I still say there needs to be more people who rip on here with helpful advice though, seems like a handful of people who give full and good critique other than, it needs work.
But yeah man as far as your scene goes I suggests maybe a bit more mounds of garbage and such around, make that thing have a few misc pieces around to add to the effect of beaten up building, newspapers and soda cans all that kinda stuff
There's 2 sides to everything:
It's fine to base your work off other people's concepts. Actually, unless you're aiming for a lead position it's a terribly good thing to show that you can work off other people's concepts.
Beyond that, it's just as important to how that you're able to improvise and expand a concept, photo ref or desired style, ie: take the style and feel given and build a cathedral or town plaza to match it if necessary.
So, in a portfolio you want to display both skills, the ability to read and interpret a concept or idea properly and the ability to match, improvise and expand a desired style and look.
As for pushing yourself and doing your own thing blabla... until you master anatomy perfectly, you'll only make a fool of yourself if you try to be 'original' and don't base your work on reference. Meaning that, until you master the trade, you should learn to mimic what you see and learn why it heavens it works and looks good.
I don't care how original something is, if it looks OFF.
As far as your building goes, i think it's coming along pretty nicely but you kinda got the railing stuff wrong i think. Yours looks all broken and replaced while in the concept, 1 side seems to be undamaged (if cheaply constructed) while the other side broke down and has been completely replaced with a wooden frame and rusted metal planks.
You can either say you got it wrong, or are trying to be original
Spark
Don't take things to heart. We will sometimes say things that seem like your work is garbage and you should apply at your local Burger King but we all mean well.

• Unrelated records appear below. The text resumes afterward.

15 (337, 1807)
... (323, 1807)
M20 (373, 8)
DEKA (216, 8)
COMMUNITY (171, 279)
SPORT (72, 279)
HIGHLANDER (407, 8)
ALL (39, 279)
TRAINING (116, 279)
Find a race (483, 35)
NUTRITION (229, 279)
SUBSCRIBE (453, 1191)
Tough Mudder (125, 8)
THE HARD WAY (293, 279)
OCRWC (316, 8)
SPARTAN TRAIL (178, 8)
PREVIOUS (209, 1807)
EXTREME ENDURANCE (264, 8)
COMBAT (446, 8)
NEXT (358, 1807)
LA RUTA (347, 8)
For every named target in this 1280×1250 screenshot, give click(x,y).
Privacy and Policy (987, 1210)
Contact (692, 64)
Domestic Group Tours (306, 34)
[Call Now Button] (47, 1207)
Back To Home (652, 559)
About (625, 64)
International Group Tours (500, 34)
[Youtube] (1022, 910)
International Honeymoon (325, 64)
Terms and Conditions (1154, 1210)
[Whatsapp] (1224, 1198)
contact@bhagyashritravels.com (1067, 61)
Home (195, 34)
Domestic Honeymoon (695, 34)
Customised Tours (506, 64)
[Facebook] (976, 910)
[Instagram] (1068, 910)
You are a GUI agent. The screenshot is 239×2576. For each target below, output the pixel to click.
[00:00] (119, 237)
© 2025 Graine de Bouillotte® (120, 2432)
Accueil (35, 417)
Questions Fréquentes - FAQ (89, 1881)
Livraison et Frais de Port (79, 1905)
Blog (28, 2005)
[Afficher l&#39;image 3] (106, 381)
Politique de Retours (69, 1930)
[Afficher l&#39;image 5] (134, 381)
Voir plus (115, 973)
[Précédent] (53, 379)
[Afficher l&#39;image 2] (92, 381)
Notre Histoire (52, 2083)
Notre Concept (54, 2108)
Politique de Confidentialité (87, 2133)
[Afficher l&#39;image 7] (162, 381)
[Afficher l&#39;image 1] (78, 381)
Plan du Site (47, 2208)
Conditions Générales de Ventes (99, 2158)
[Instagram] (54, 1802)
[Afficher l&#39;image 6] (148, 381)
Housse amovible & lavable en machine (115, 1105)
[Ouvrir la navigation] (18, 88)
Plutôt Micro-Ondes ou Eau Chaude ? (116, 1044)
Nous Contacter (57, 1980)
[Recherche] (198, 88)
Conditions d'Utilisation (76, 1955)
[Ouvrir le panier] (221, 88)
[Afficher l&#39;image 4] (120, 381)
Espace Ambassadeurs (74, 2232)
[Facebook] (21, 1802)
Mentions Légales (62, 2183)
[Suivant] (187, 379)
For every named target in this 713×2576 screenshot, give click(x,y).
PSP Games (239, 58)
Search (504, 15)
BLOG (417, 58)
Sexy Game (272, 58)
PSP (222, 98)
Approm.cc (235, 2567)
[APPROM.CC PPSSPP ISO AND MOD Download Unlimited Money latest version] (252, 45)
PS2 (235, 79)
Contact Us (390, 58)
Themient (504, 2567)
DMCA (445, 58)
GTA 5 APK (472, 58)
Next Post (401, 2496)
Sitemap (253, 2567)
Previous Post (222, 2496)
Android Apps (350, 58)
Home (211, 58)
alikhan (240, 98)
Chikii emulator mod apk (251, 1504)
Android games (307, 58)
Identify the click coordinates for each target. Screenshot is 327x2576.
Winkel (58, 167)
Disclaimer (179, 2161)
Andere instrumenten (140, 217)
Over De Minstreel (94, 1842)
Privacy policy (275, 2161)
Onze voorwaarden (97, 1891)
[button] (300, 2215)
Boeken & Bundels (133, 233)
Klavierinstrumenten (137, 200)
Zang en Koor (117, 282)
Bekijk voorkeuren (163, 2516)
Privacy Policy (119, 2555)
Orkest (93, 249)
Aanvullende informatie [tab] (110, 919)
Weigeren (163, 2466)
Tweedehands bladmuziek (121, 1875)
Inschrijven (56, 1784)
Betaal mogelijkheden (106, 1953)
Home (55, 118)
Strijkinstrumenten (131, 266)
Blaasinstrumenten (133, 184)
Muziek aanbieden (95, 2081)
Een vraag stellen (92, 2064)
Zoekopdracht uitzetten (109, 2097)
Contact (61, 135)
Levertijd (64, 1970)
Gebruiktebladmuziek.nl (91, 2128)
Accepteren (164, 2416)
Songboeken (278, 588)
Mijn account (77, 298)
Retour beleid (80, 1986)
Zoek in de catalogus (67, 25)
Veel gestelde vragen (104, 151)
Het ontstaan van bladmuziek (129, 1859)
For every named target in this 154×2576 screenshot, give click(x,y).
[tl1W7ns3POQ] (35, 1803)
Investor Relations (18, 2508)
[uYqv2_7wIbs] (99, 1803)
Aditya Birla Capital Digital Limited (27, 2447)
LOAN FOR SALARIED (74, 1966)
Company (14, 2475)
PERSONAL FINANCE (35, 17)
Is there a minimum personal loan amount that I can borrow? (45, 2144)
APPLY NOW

This place will seriously push your work to a higher level if you listen to what people are saying and don't get offended.
I also just found out that this is now a class project at AI so if thats the case then yeah you should finish this. Just make it totally bad ass. Add stuff to the environment around it. Trash cans, fences, busted up crates.. Anything that goes with the scene.
Good luck and looking forward to your work in the future.
Some real gems out there. Sucks for those of us who actually did it within a deadline and did a decent job. Now every Tom and Dick out of AI has this thing. Now I gotta make something to replace it
- yes this is a class project so i have to do it, i'm just sharing my newbness with you all in hopes of recieving good ideas and direction.
- yes i'm another ai guy. . .
- but i dig poly count and anything you all have to say is appreciated.
Nah, I'm just messin, do what you want.
Fit all 2 stories top to bottom..the ground and sidewalk..all the little pieces into a 1024 texture. Do a great job on and then tell me it was easy. Normal mapping something with those sort of specs is also a royal pain, because you can only overlay certain things a certain way...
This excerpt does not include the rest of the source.